Clinical Evidence Development, Aetna Medical Affairs, CVS Health Corporation, Hartford, CT, United States.
Department of Preventive Cardiology, Hartford Hospital, Hartford, CT, United States.
JMIR Med Educ. 2024 Jan 11;10:e51308. doi: 10.2196/51308.
Regular physical activity is critical for health and disease prevention. Yet, health care providers and patients face barriers to implement evidence-based lifestyle recommendations. The potential to augment care with the increased availability of artificial intelligence (AI) technologies is limitless; however, the suitability of AI-generated exercise recommendations has yet to be explored.
The purpose of this study was to assess the comprehensiveness, accuracy, and readability of individualized exercise recommendations generated by a novel AI chatbot.

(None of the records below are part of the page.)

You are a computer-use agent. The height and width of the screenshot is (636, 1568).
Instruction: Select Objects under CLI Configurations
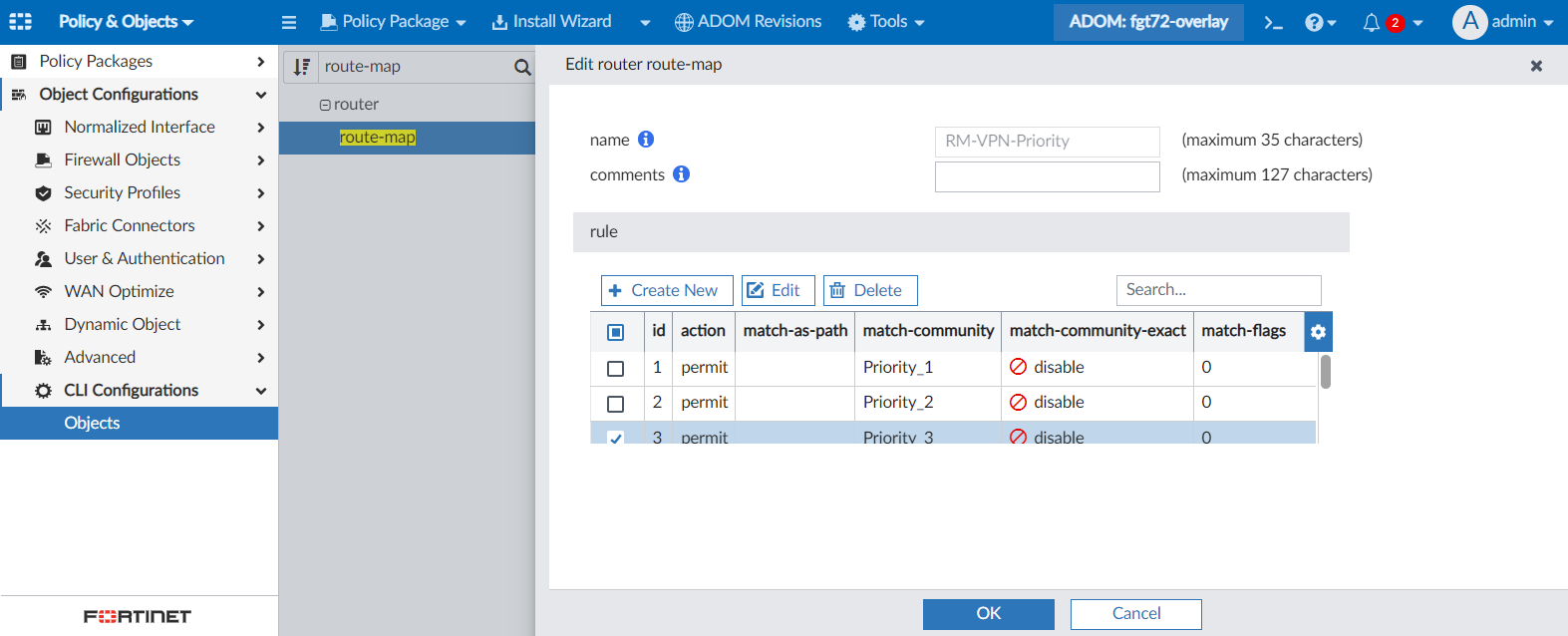pos(92,423)
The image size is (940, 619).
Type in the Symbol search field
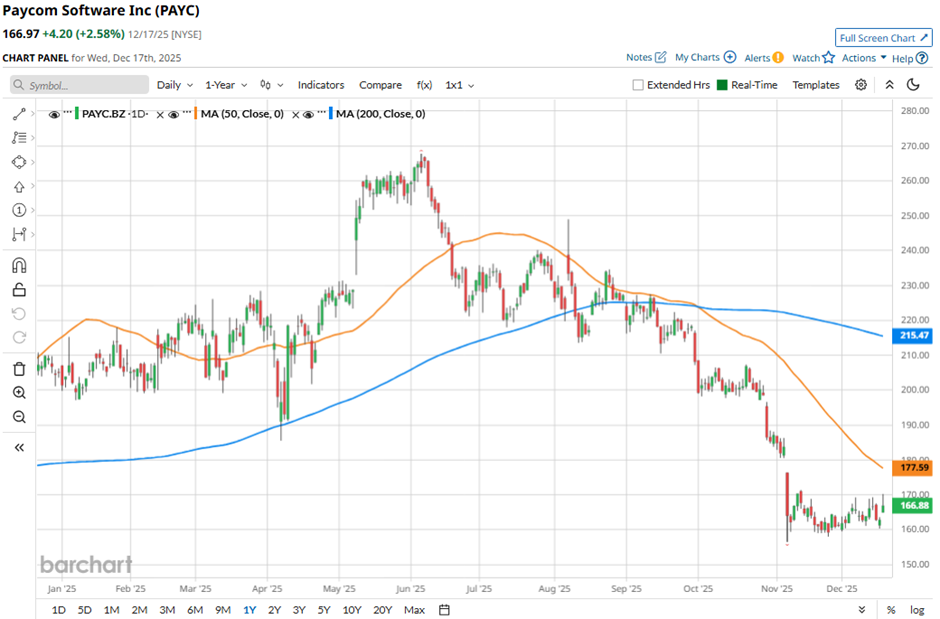coord(80,85)
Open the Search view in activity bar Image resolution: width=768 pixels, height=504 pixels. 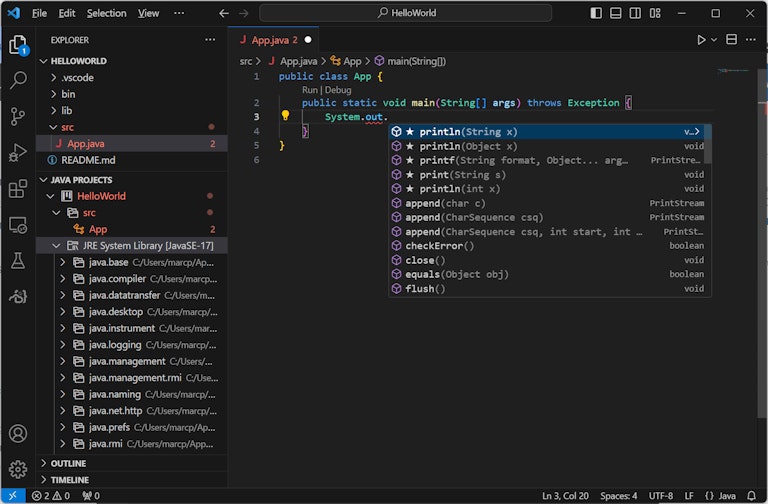(18, 81)
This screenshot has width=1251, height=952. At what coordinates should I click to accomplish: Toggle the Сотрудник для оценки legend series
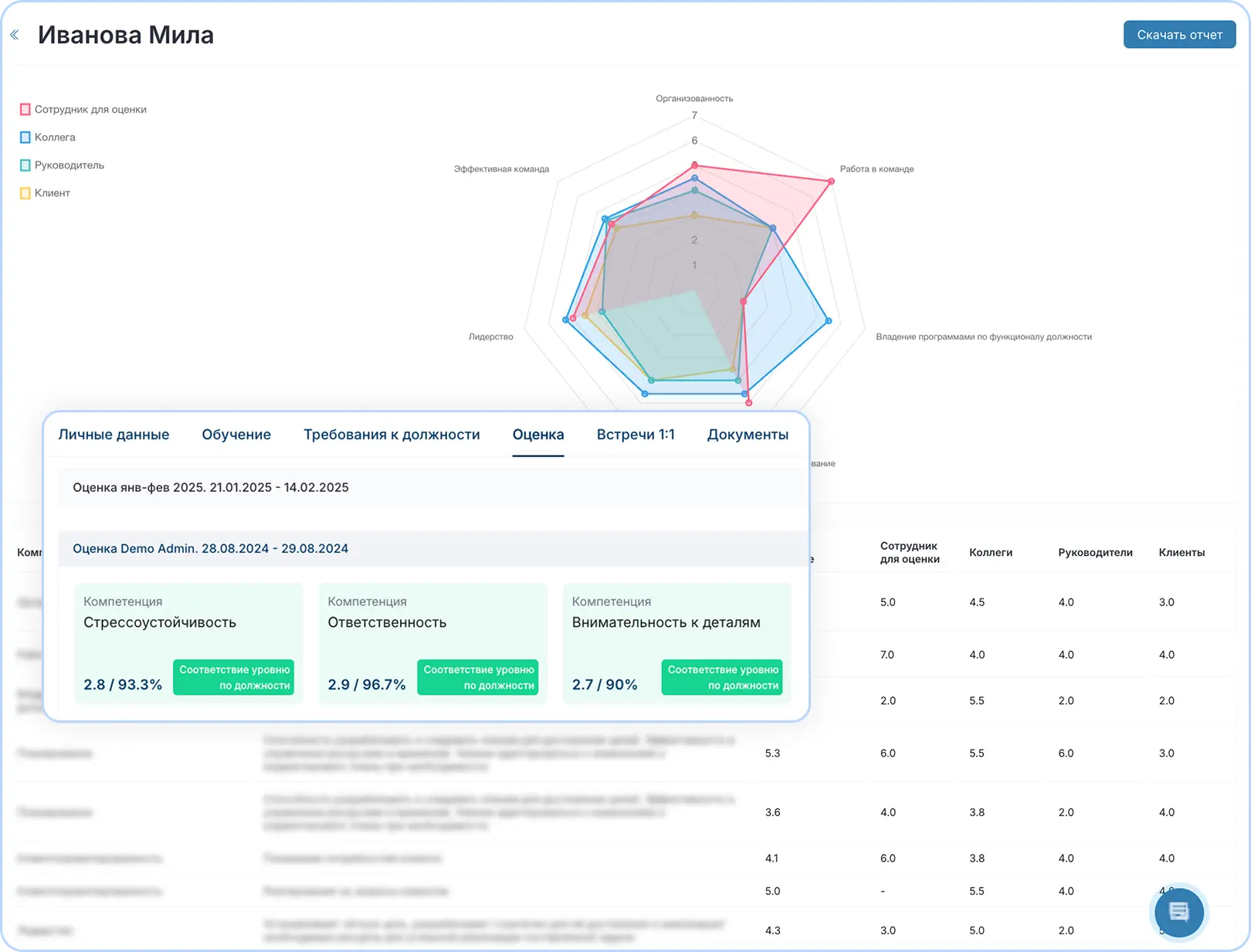(83, 110)

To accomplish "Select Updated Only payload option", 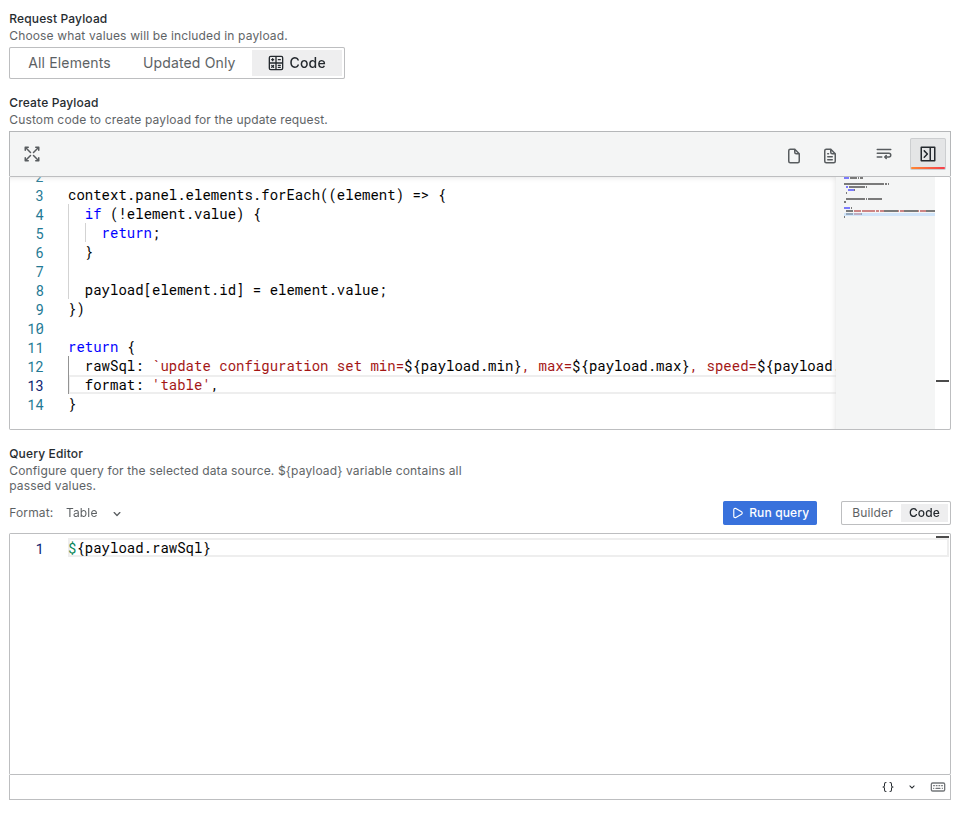I will 188,63.
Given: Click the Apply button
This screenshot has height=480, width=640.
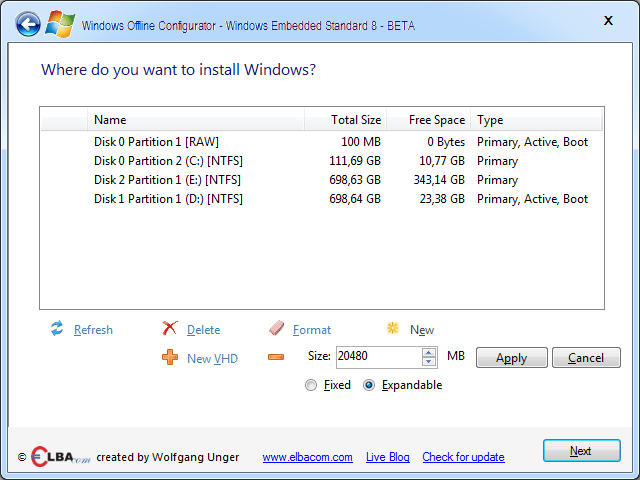Looking at the screenshot, I should tap(511, 358).
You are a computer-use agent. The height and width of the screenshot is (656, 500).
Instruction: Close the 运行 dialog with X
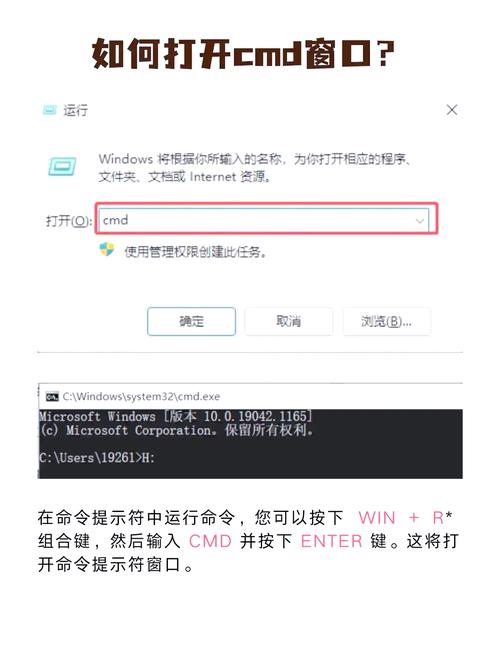click(x=451, y=110)
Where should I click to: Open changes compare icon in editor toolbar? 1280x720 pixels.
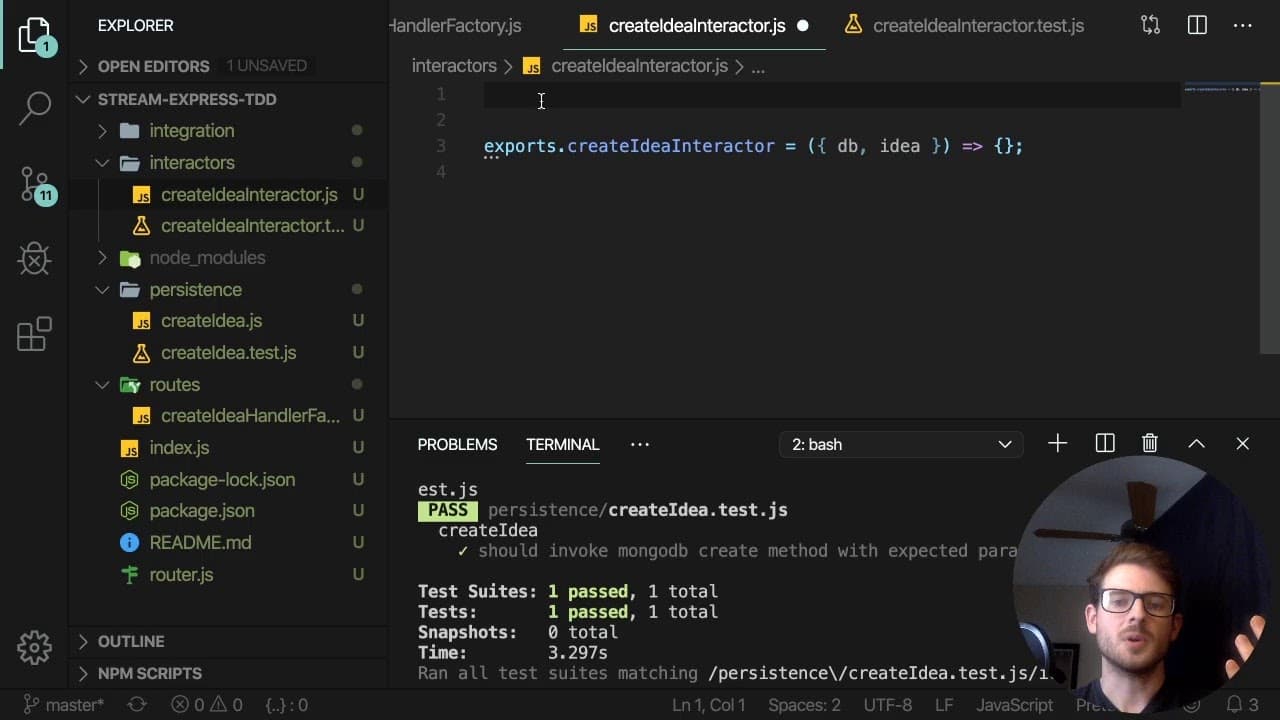[1151, 26]
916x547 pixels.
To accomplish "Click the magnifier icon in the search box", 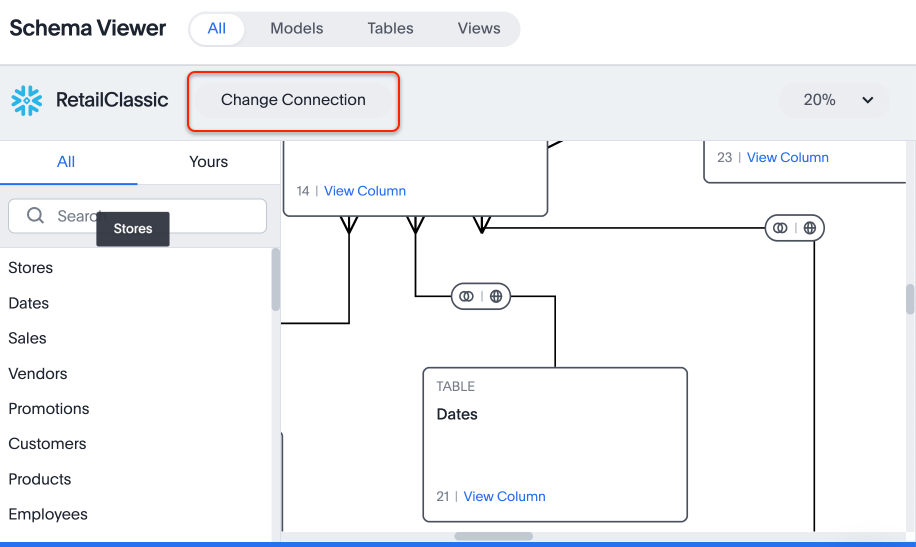I will 35,216.
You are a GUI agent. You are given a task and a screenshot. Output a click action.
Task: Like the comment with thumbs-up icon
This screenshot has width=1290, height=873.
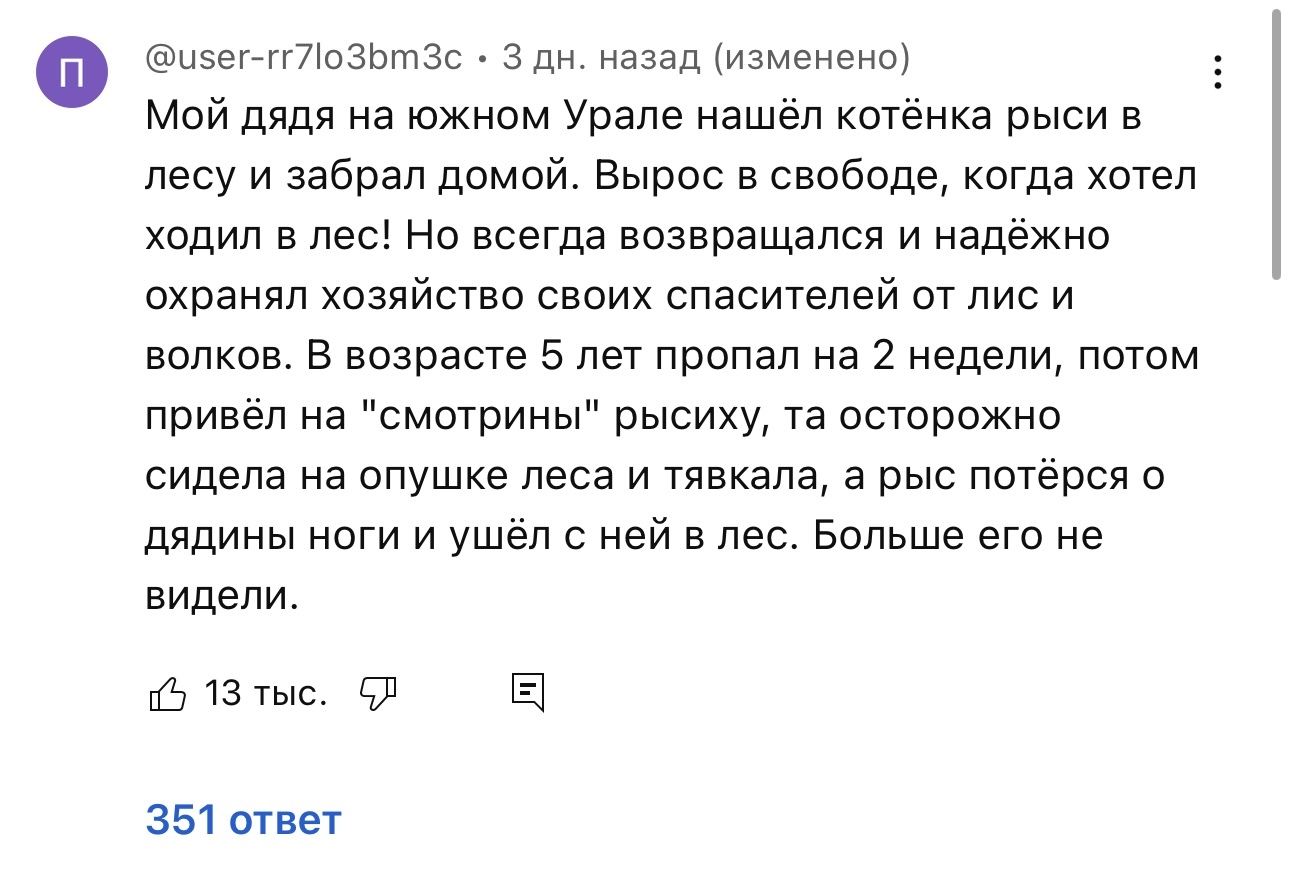click(167, 692)
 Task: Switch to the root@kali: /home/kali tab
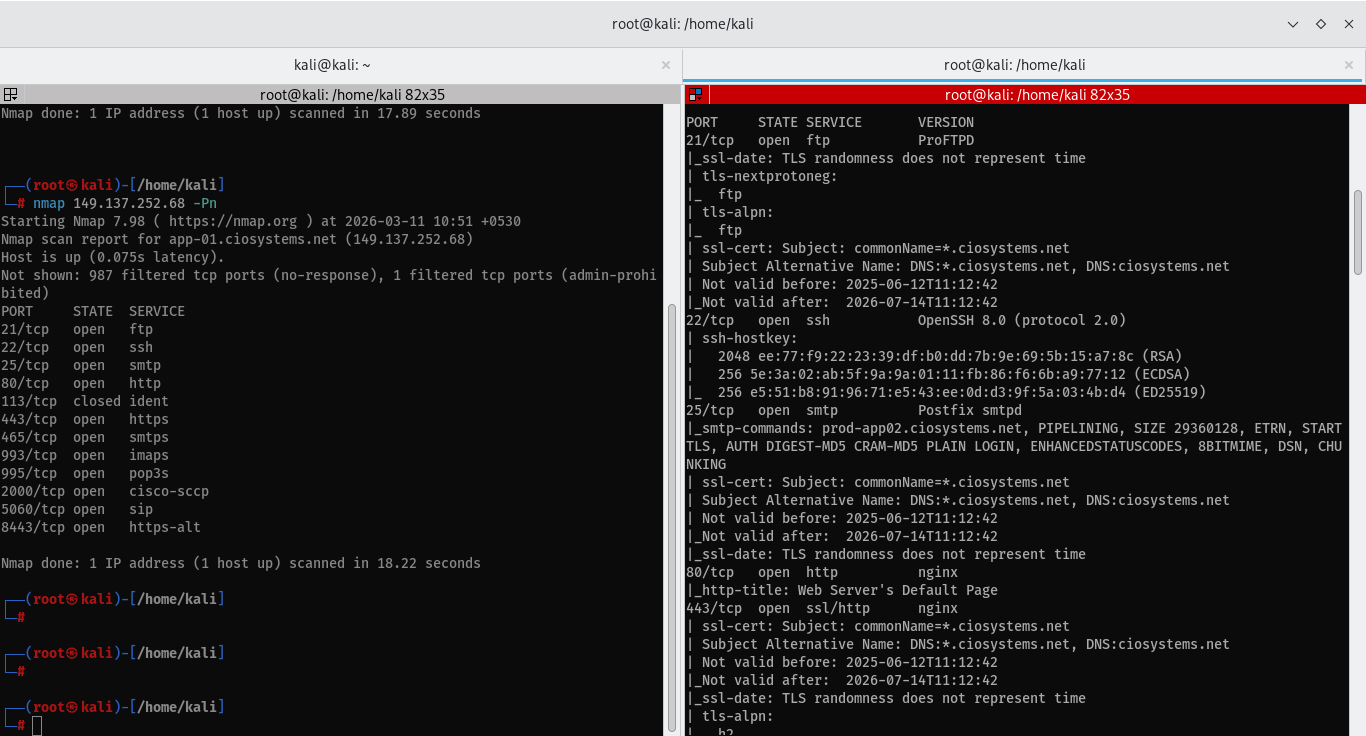[1015, 65]
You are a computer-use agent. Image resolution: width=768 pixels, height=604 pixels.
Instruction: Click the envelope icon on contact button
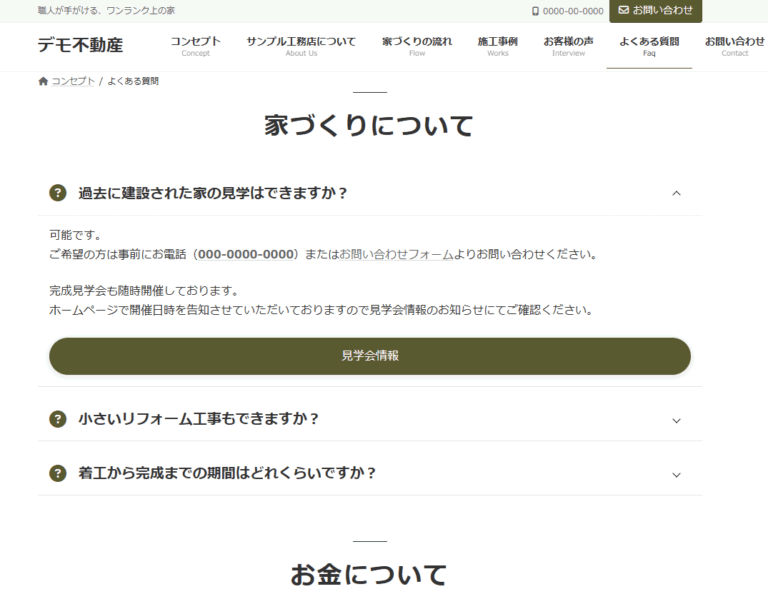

A coding scheme was developed to score AI-generated exercise recommendations across ten categories informed by gold-standard exercise recommendations, including (1) health condition-specific benefits of exercise, (2) exercise preparticipation health screening, (3) frequency, (4) intensity, (5) time, (6) type, (7) volume, (8) progression, (9) special considerations, and (10) references to the primary literature. The AI chatbot was prompted to provide individualized exercise recommendations for 26 clinical populations using an open-source application programming interface. Two independent reviewers coded AI-generated content for each category and calculated comprehensiveness (%) and factual accuracy (%) on a scale of 0%-100%. Readability was assessed using the Flesch-Kincaid formula. Qualitative analysis identified and categorized themes from AI-generated output.
AI-generated exercise recommendations were 41.2% (107/260) comprehensive and 90.7% (146/161) accurate, with the majority (8/15, 53%) of inaccuracy related to the need for exercise preparticipation medical clearance. Average readability level of AI-generated exercise recommendations was at the college level (mean 13.7, SD 1.7), with an average Flesch reading ease score of 31.1 (SD 7.7). Several recurring themes and observations of AI-generated output included concern for liability and safety, preference for aerobic exercise, and potential bias and direct discrimination against certain age-based populations and individuals with disabilities.
There were notable gaps in the comprehensiveness, accuracy, and readability of AI-generated exercise recommendations. Exercise and health care professionals should be aware of these limitations when using and endorsing AI-based technologies as a tool to support lifestyle change involving exercise.
有规律的身体活动对健康和疾病预防至关重要。然而,医疗保健提供者和患者在实施基于证据的生活方式建议方面面临障碍。随着人工智能 (AI) 技术的日益普及,其为医疗保健带来的辅助潜力是无限的;然而,AI 生成的运动建议的适宜性尚未得到探索。
本研究旨在评估一种新型 AI 聊天机器人生成的个性化运动建议的全面性、准确性和可读性。
制定了一个编码方案,根据黄金标准运动建议,对 AI 生成的运动建议进行评分,共涵盖十个类别,包括(1)运动对特定健康状况的益处,(2)运动前健康筛查,(3)频率,(4)强度,(5)时间,(6)类型,(7)量,(8)进展,(9)特殊考虑,以及(10)参考主要文献。使用开源应用程序编程接口,提示 AI 聊天机器人为 26 种临床人群提供个性化运动建议。两名独立审查员对每个类别的 AI 生成内容进行编码,并根据 0%-100%的比例计算全面性(%)和事实准确性(%)。使用 Flesch-Kincaid 公式评估可读性。定性分析从 AI 生成的输出中识别和分类主题。
AI 生成的运动建议有 41.2%(107/260)是全面的,90.7%(146/161)是准确的,其中大部分(8/15,53%)不准确是因为需要运动前医疗许可。AI 生成的运动建议的平均阅读水平为大学水平(平均 13.7,SD 1.7),平均 Flesch 阅读舒适度得分为 31.1(SD 7.7)。AI 生成输出的几个反复出现的主题和观察结果包括对责任和安全的关注、对有氧运动的偏好,以及对某些年龄群体和残疾人士的潜在偏见和直接歧视。
AI 生成的运动建议在全面性、准确性和可读性方面存在明显差距。在使用和认可基于 AI 的技术作为支持涉及运动的生活方式改变的工具时,运动和医疗保健专业人员应该意识到这些局限性。